Muszę więc wyznaczyć ich trasę, zarządzać konfliktami drogowymi (duży ruch na ograniczonej liczbie torów, skutkuje to przecinaniem się pociągów i trzeba zdecydować, który z nich jedzie pierwszy), oraz rozwiązywać problemy bezpieczeństwa: kiedy Mechanizm jest uszkodzony, należy zastosować cały zestaw przepisów, aby nadal bezpiecznie jeździć pociągami pomimo tej awarii.

Do tego wszystkiego dochodzi zarządzanie pracą, głównie w nocy, co oczywiście odbywa się poprzez stosowanie surowych przepisów umożliwiających personelowi SNCF pracę na torach bez ryzyka porażenia prądem przez sieć trakcyjną lub przejechania przez pociąg.

Jest więc kilka technologii do prowadzenia pociągów, z komputerami, na których każda trasa jest wstępnie zapisywana i gdzie trzeba „bawić się” programowaniem (przesuwamy linie programowania, jeśli pociągi się spóźniają).

Witamy w matrixie.

Jest też mechanika: odwracamy dźwignię, aby poruszać igłą po ziemi i tym samym nadajemy pociągom prawy lub lewy kierunek ...

Problem z moją pracą polega na tym, że gdy dobrze poznasz swoją pracę, nudzisz się : pociągi są codziennie takie same i w zależności od pory dnia nie ma co 4 minuty, co może wydłużyć czas. Ale poza tym są nieprzewidziane wydarzenia, w których musisz radzić sobie z problemami.

Problem z moją pracą polega na tym, że kiedy dobrze znasz swoją pracę, nudzisz się.

Nie widzimy upływającego czasu, a spotkanie się z wydarzeniem, które zakłóca codzienne życie, jest dość „ekscytujące”, trzeba je załatwić bezpiecznie i zrobić wszystko, co w ich mocy dla podróżnych.

Jedną z najbardziej przerażających rzeczy w tej pracy, która mnie również interesuje, są obowiązki: jeśli popełnimy błąd, jeśli źle zastosujemy zasady, możemy zabijać ludzi.

Codziennie korzystamy z usługi, przez osiem godzin odpowiadamy za wszystkie podjęte decyzje i jesteśmy odpowiedzialni nie tylko przed naszym pracodawcą, ale również karnie. To naprawdę przerażające.

Praca przesunięta, historia zmęczenia

Mam kilka typowych dni.
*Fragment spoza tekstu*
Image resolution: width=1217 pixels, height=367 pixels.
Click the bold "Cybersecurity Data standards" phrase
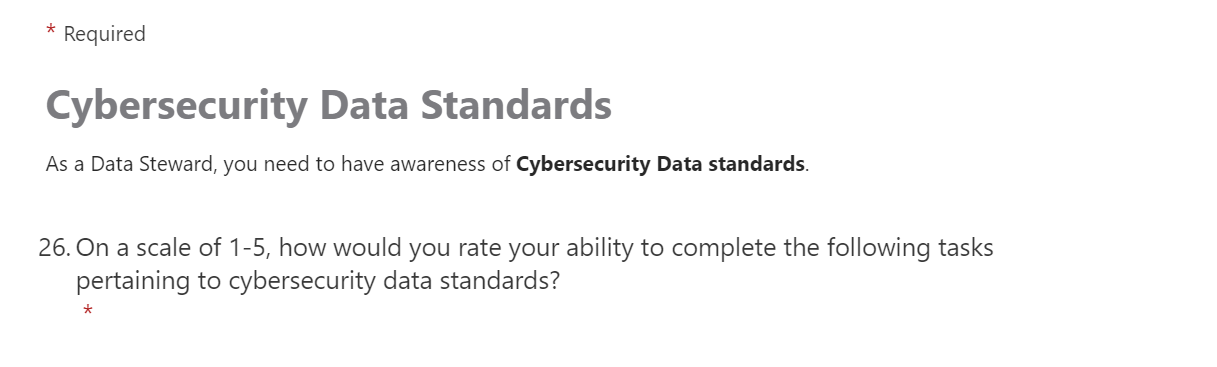[x=661, y=164]
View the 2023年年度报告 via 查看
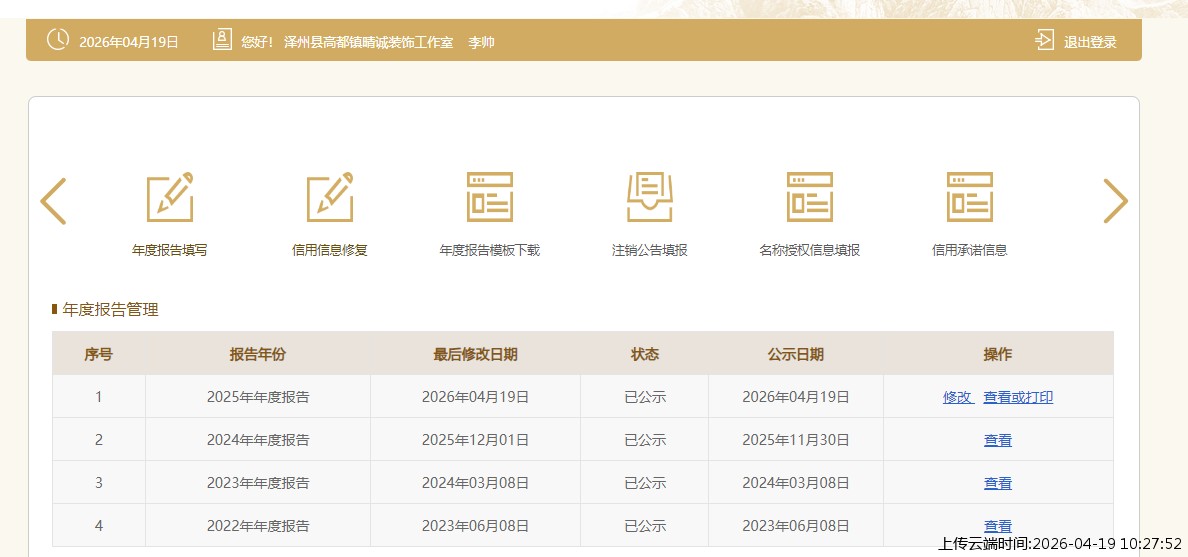Screen dimensions: 1188x557 coord(997,483)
Są poranki (od 6:00 do 14:00), wieczory (od 14:00 do 22:00) i noce (od 22:00 do 6:00), które różnią się w zależności od tego, czy jesteś w środku tygodnia, czy w weekend.
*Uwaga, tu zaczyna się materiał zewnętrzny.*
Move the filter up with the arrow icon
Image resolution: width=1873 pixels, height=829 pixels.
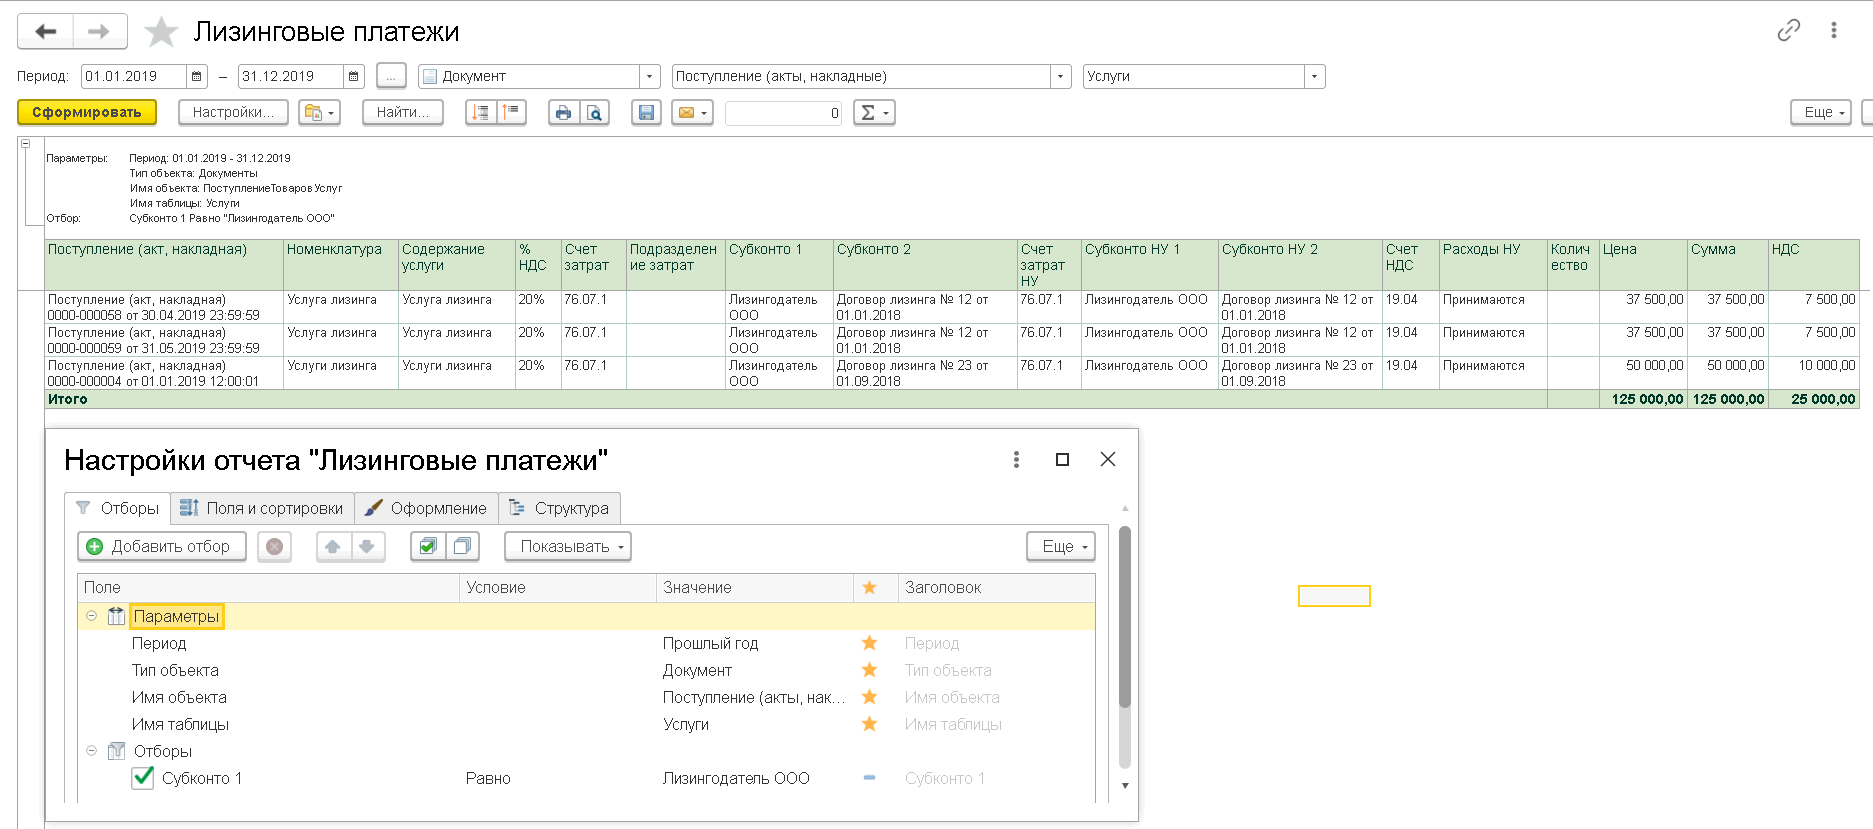(333, 547)
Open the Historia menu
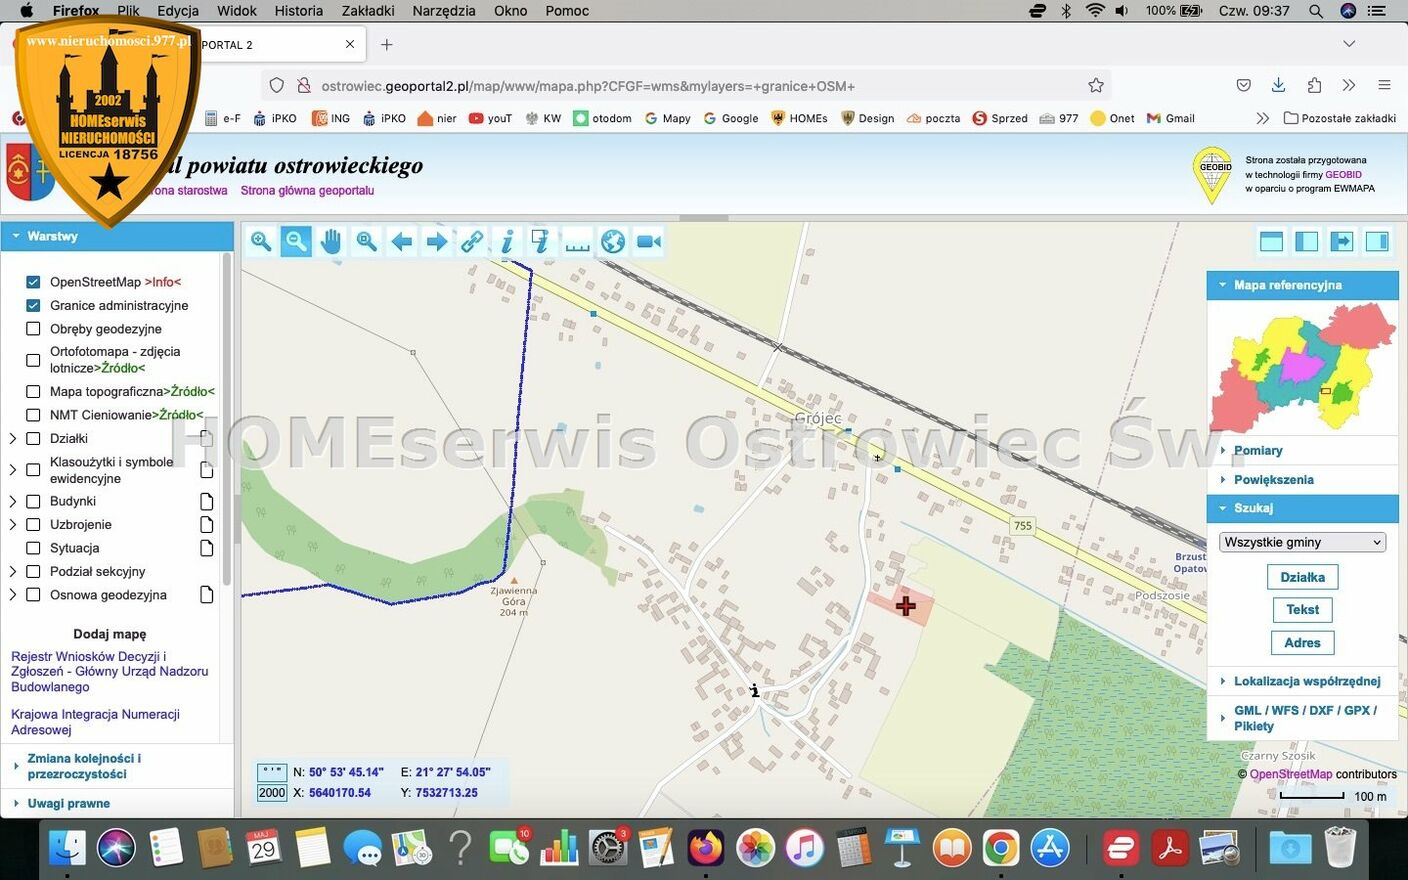 pyautogui.click(x=298, y=11)
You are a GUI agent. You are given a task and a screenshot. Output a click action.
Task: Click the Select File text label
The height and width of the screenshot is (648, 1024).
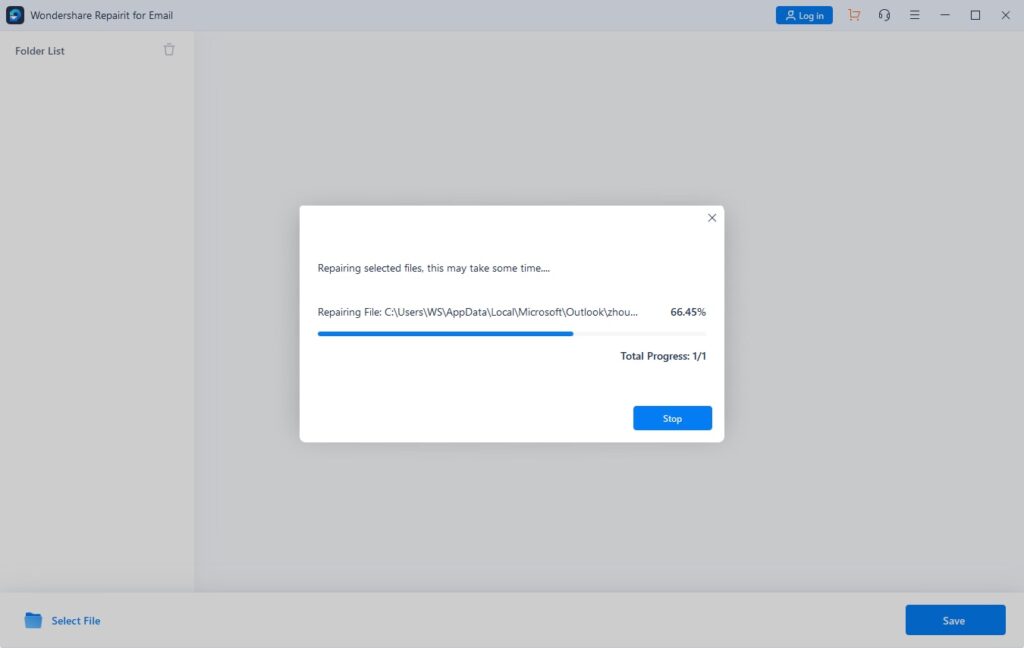click(76, 621)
Weekend jest generalnie spokojniejszy, ale tydzień dość trudny: od 22:00 do 2:00 żonglujemy między wciąż kursującymi pociągami a pracą do wykonania, między 2 a 4 rano mamy małą przerwę i około 4 rano pociągi znowu zaczynają się toczyć.

Rano jest jeszcze gorzej: wstaję o 4:30 rano, żeby być w pracy trochę przed 6:00, co jest niezwykle męczące. Wieczory są całkiem fajne i zwykle tam są najbardziej nieprzewidziane wydarzenia.
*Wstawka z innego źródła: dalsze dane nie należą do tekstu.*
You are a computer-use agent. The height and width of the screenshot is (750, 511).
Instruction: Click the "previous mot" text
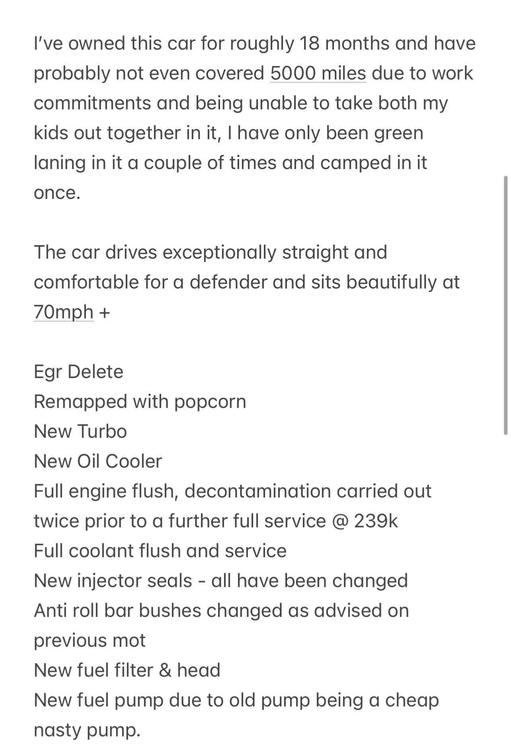click(x=89, y=640)
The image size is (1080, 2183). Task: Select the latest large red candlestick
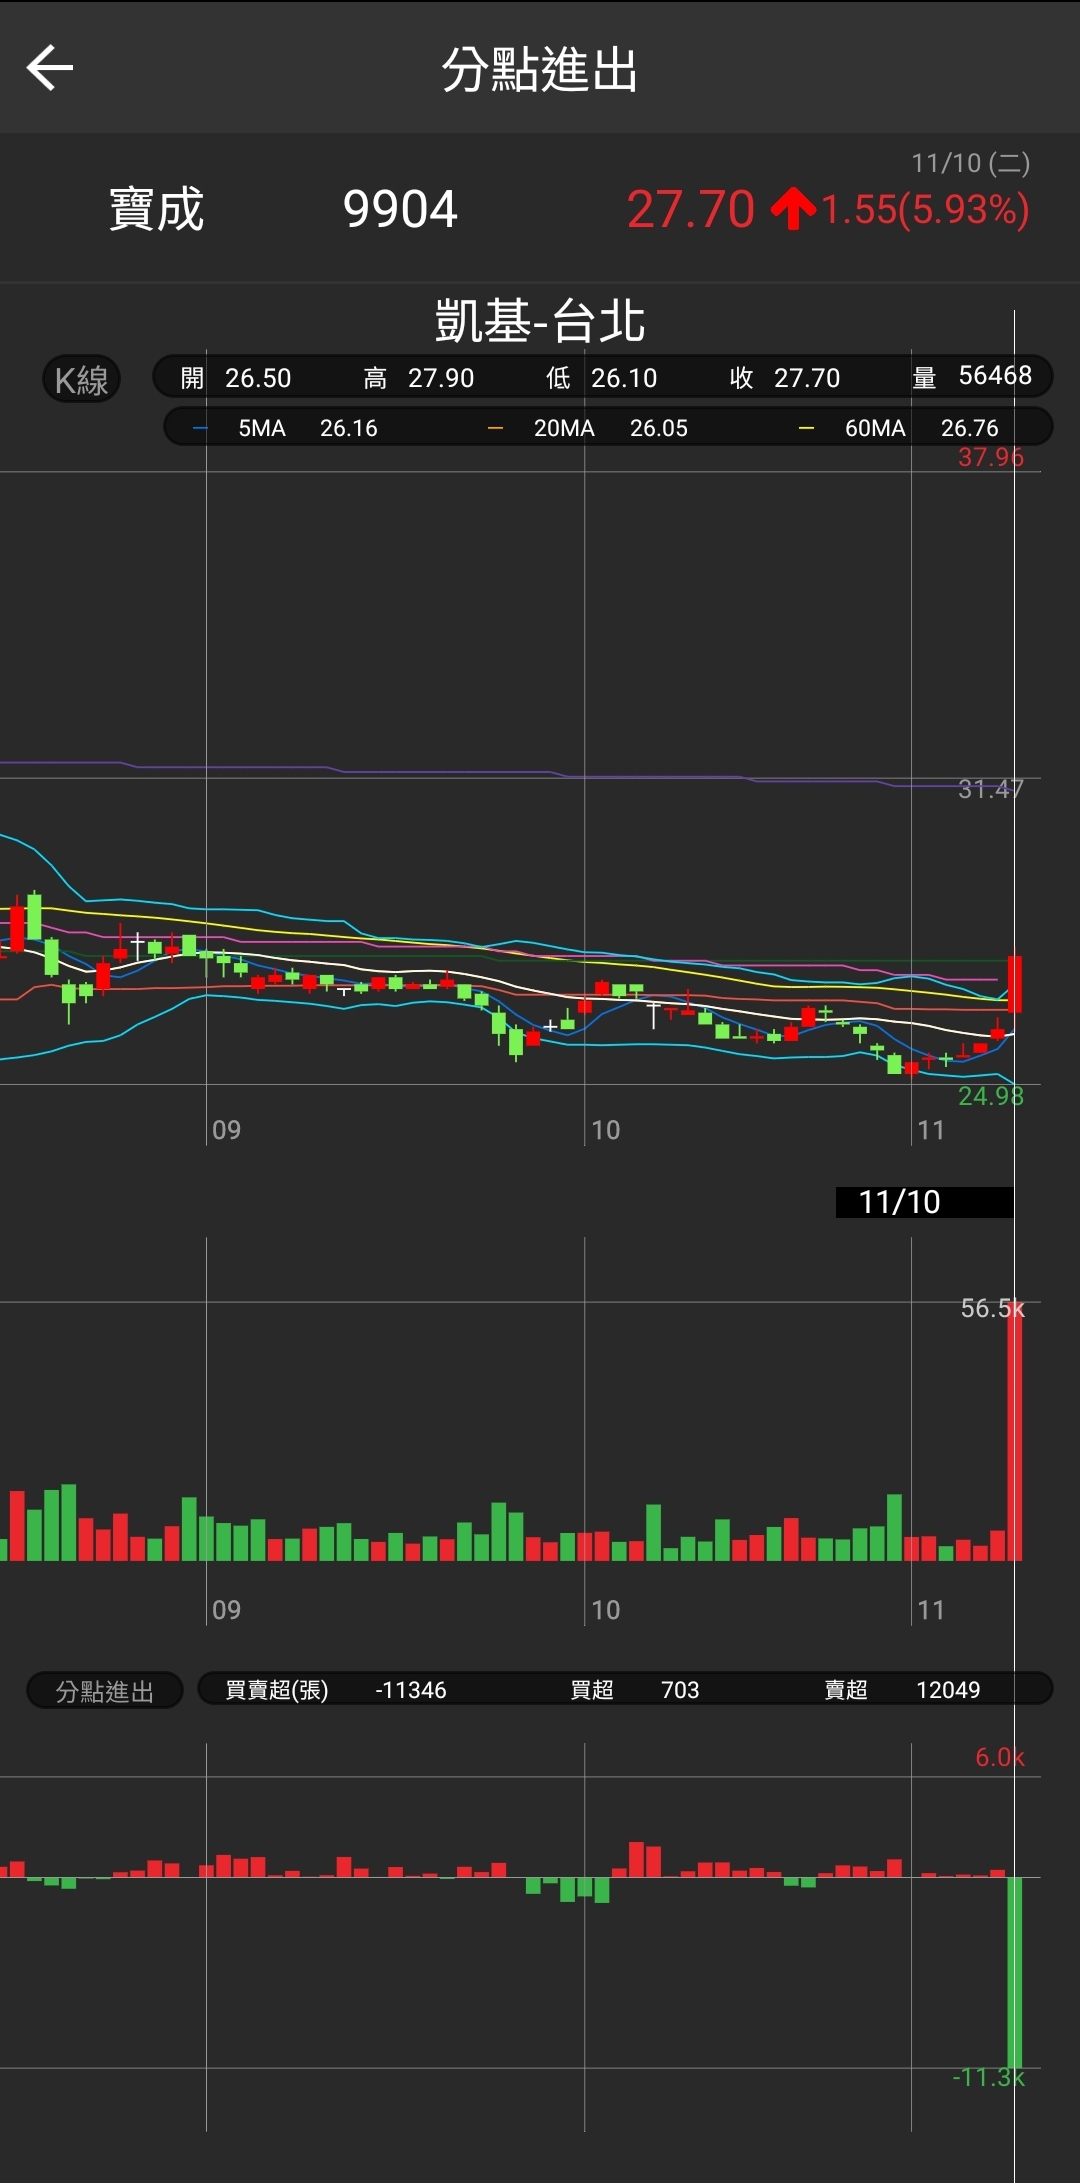point(1015,984)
Dużą wadą tej pracy są rozłożone godziny. Możesz pomyśleć, że masz więcej czasu dla siebie, kiedy jesteś rano i wracasz do domu o 15:00, tyle że w rzeczywistości jestem zbyt często zbyt zmęczony, żeby to wszystko robić.

Faktem jest, że przy napiętych harmonogramach we wszystkich przypadkach ograniczamy sen. A potem zwykle mam tylko jeden prawdziwy weekend w miesiącu, resztę czasu mam w dni powszednie.

Dużą wadą tej pracy są rozłożone godziny.

To prawda, że ​​unikam załatwiania spraw czy robienia zakupów w świecie i łatwiej mi umawiać się na spotkania, ale w końcu się nudzę. Czuję się nawet trochę przygnębiony, kiedy czekam, aż mój chłopak wróci z pracy do domu, ponieważ oczywiście moja rodzina i przyjaciele pracują w dni powszednie, a nie w weekendy.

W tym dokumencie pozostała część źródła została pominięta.